**ЗАДАНИЯ К УПРАЖНЕНИЮ:**
- 1) Перепишите из исходного текста фрагмент между словами «Сергей Медведев: И» и «бы памятник опричнине?», включая оба.
- 2) Назовите все места, где, согласно исходному тексту, за последние годы были поставлены памятники.

Сергей Медведев: И дольше века длится день – День опричника. В новом учебнике истории, который ляжет на парты российским школьникам 1 сентября, продолжается обеление роли Ивана Грозного и его опричнины в русской истории. В самом деле, опричнина является одной из базовых моделей русской власти: она проявлялась и в царстве Ивана Грозного, и у Петра Первого, и у Сталина, и сегодня в путинской системе. Россией фактически правит опричнина спецслужб. К чему она приведет страну? Можно ли Россией править без опричнины?
С нами историк Никита Соколов. Вот памятник на Аллее правителей в Кремле. Как я понимаю, за последние годы было поставлено три памятника – в Кремле, в Орле и в Александрове, то есть фактически в той самой Александровской слободе памятник Грозному – это, получается, как бы памятник опричнине?

**ПЕРЕЧЕНЬ ЗАПИСЕЙ:**
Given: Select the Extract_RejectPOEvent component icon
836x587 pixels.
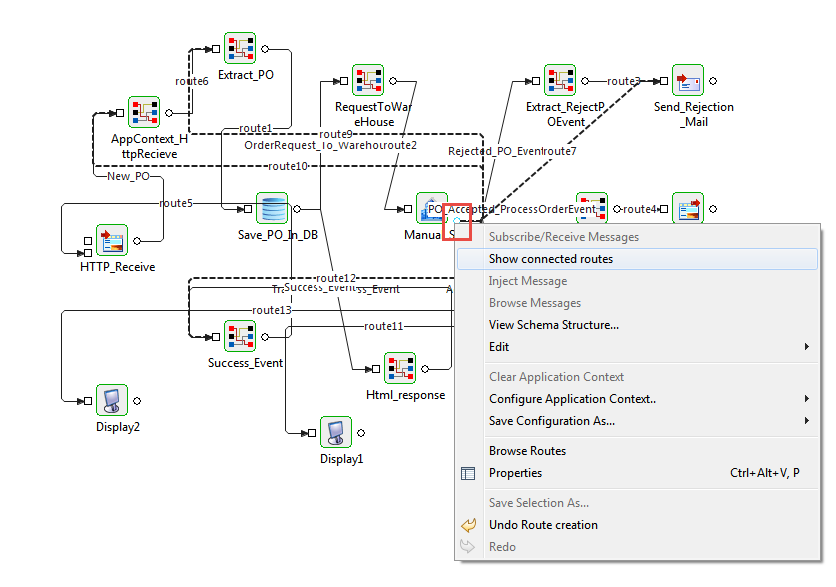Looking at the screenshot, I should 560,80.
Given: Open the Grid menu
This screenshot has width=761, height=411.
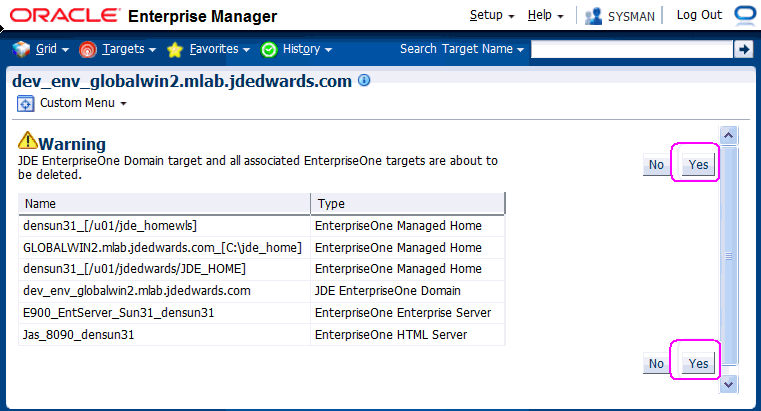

**ОТВЕТЫ К ЗАДАНИЯМ:**
- 1)
Сергей Медведев: И дольше века длится день – День опричника. В новом учебнике истории, который ляжет на парты российским школьникам 1 сентября, продолжается обеление роли Ивана Грозного и его опричнины в русской истории. В самом деле, опричнина является одной из базовых моделей русской власти: она проявлялась и в царстве Ивана Грозного, и у Петра Первого, и у Сталина, и сегодня в путинской системе. Россией фактически правит опричнина спецслужб. К чему она приведет страну? Можно ли Россией править без опричнины?
С нами историк Никита Соколов. Вот памятник на Аллее правителей в Кремле. Как я понимаю, за последние годы было поставлено три памятника – в Кремле, в Орле и в Александрове, то есть фактически в той самой Александровской слободе памятник Грозному – это, получается, как бы памятник опричнине?

- 2) Кремль, Орёл, Александров.